Die Schiedsrichter in diesem Bereich arbeiten in der Regel ehrenamtlich. Bei den Spielen, die sie pfeifen, sind keine Linienrichter, kein Ordnungsdienst und keine Polizei vor Ort. Es gibt keine Kameras, die das Spiel dokumentieren. Die Schiris müssen viel aushalten. Alle wissen es besser und engagierte Eltern und Fans können schon mal zu wilden Bestien werden. Beleidigungen und Beschimpfungen sind an der Tagesordnung. Rund 70 Spiele müssen in Berlin pro Saison in unteren Spielklassen abgebrochen werden, weil die Männer an der Pfeife beleidigt oder angegriffen werden. Im Oktober 2011 initiierte der Berliner Fußballverband die Aktion »Bedroht-Beschimpft-Geschlagen! Das Spiel fällt aus.« Der Hintergrund: Ein Spieler hatte einen Schiedsrichter bewusstlos geprügelt, weil er eine Entscheidung nicht akzeptieren wollte. Durch den Schlag hatte der Unparteiische seine Zunge verschluckt, wäre fast erstickt und konnte in letzter Sekunde gerettet werden.

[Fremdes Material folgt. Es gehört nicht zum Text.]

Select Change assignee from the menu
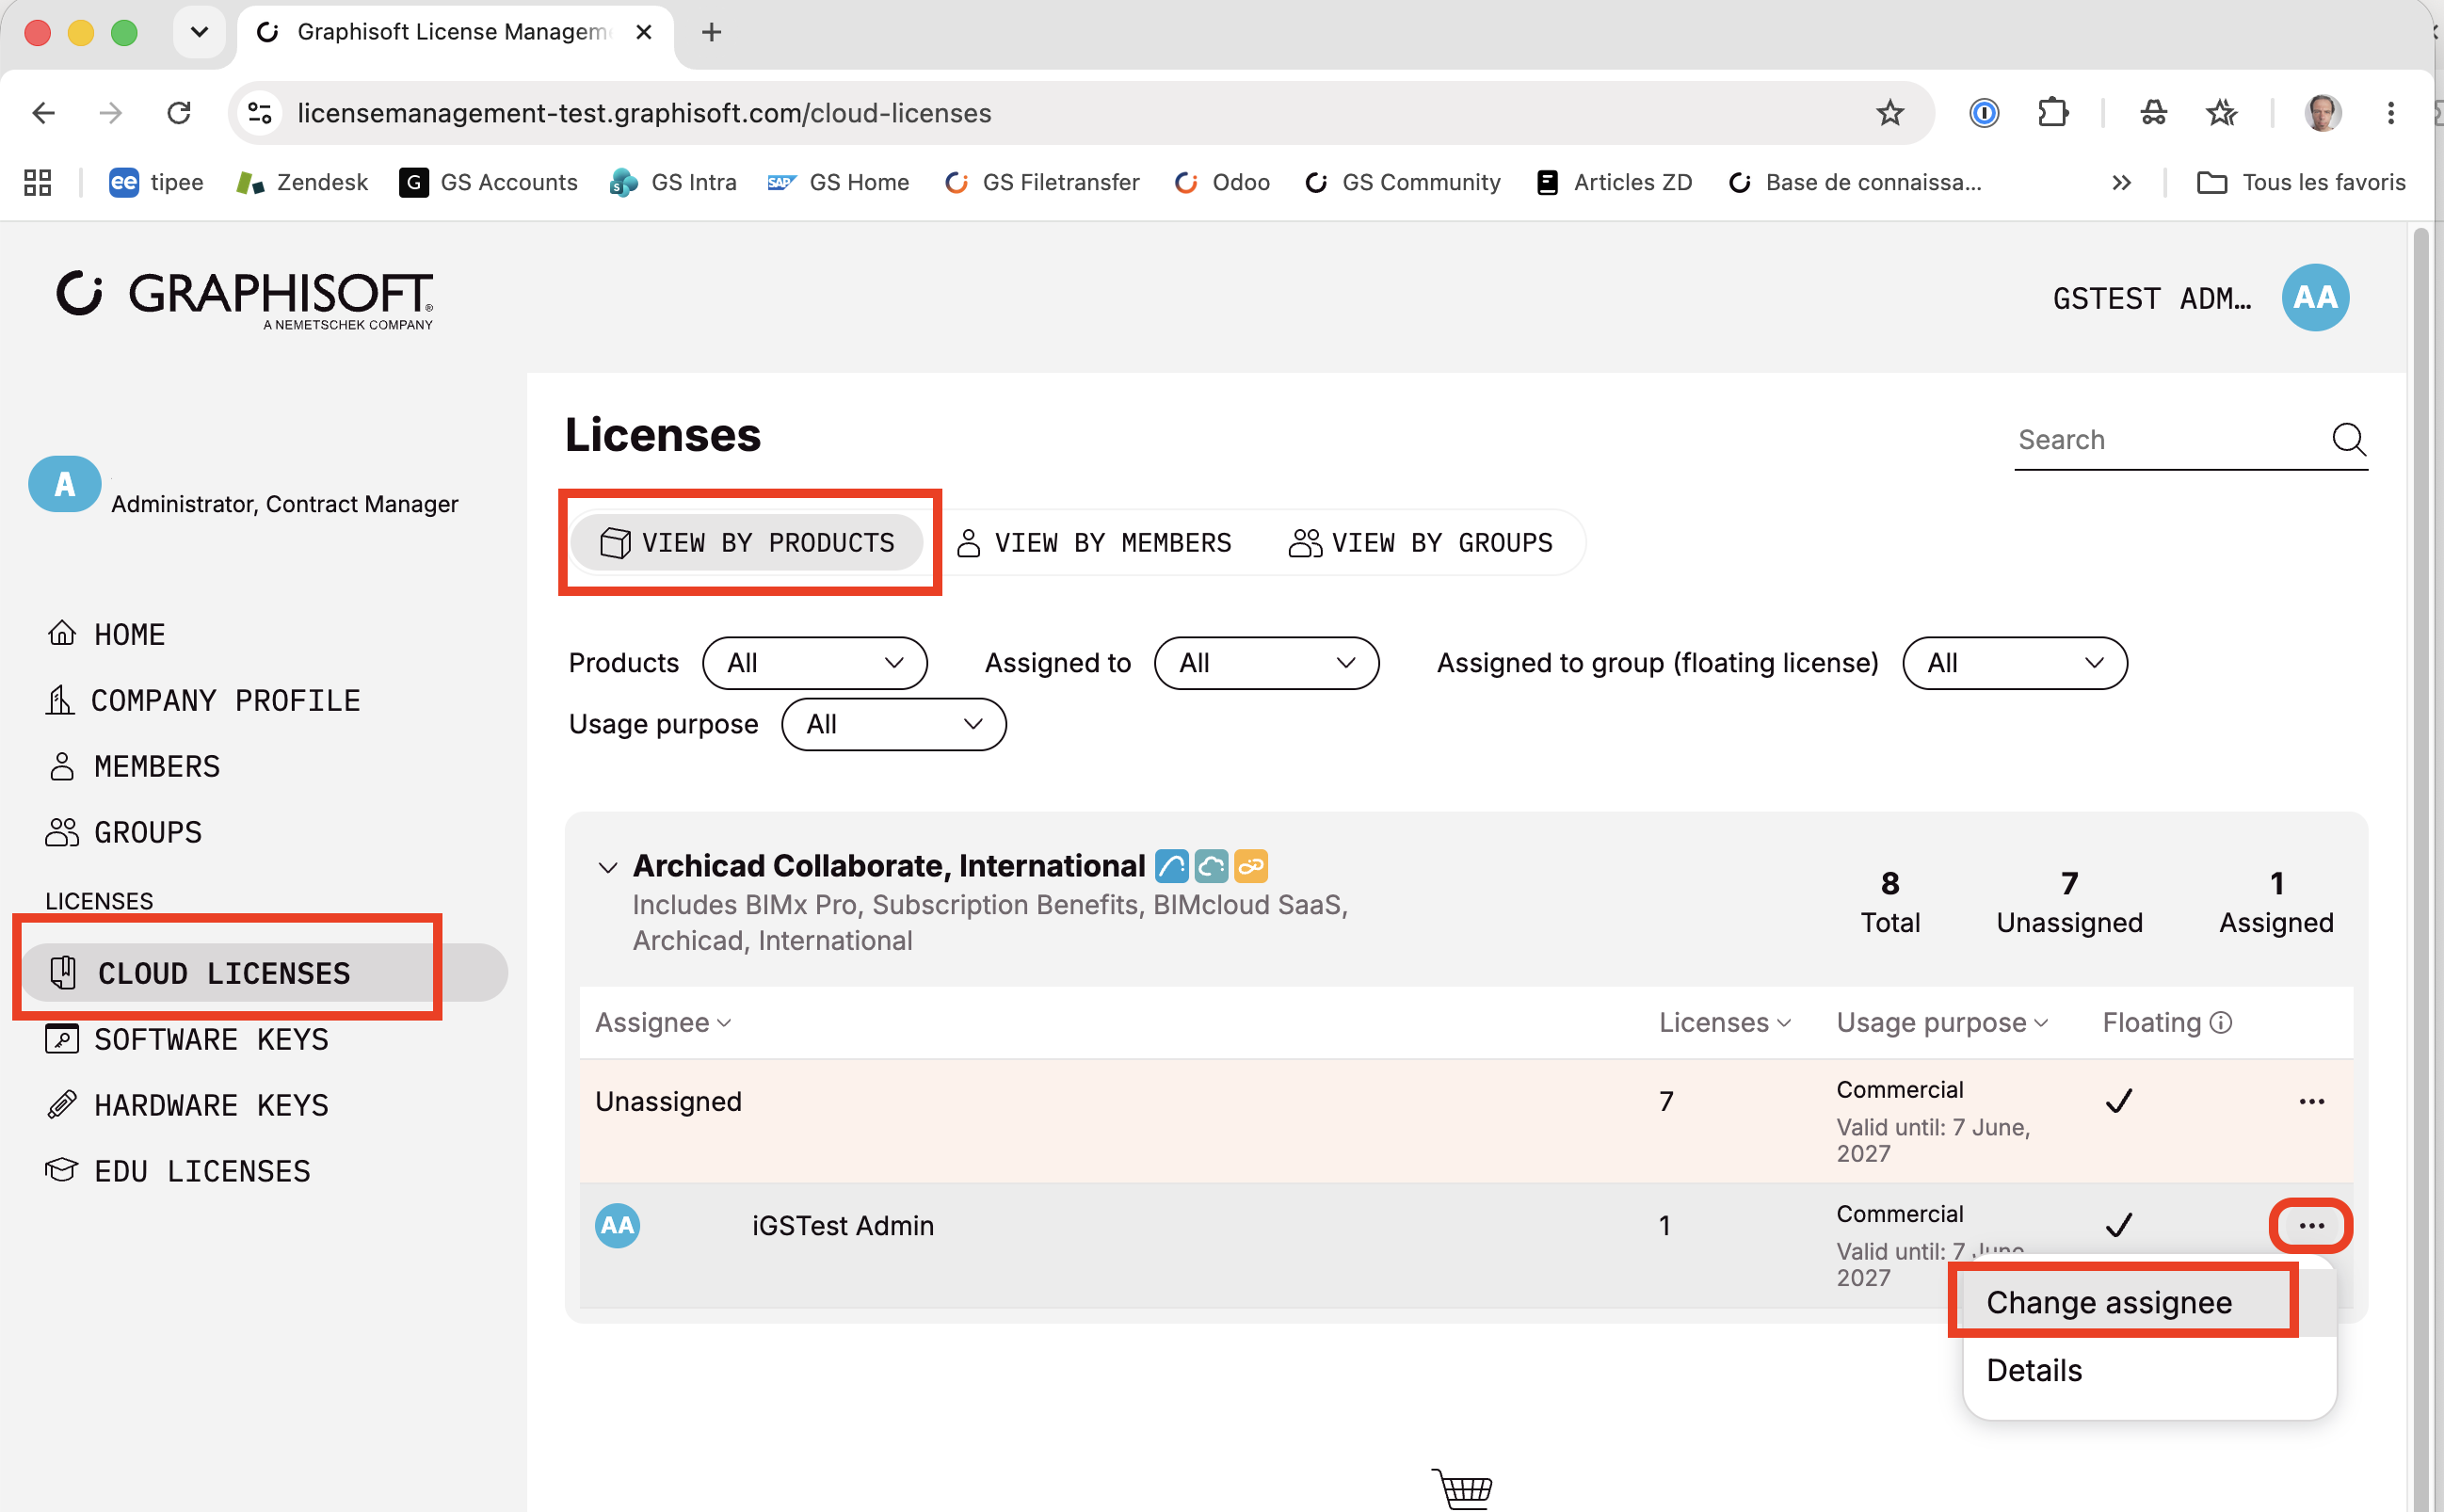The width and height of the screenshot is (2444, 1512). click(2108, 1302)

Besonders gefährlich wird es für Spielleiter nach groben Fouls und Platzverweisen. Dann ist die Situation kaum noch unter Kontrolle zu halten. Deshalb scheuen sich viele Referees, entschlossen durchzugreifen. In Holland waren 100 Schiedsrichter in den Streik getreten, nachdem einer ihrer Kollegen von einem jungen Amateurspieler zu Tode geprügelt wurde.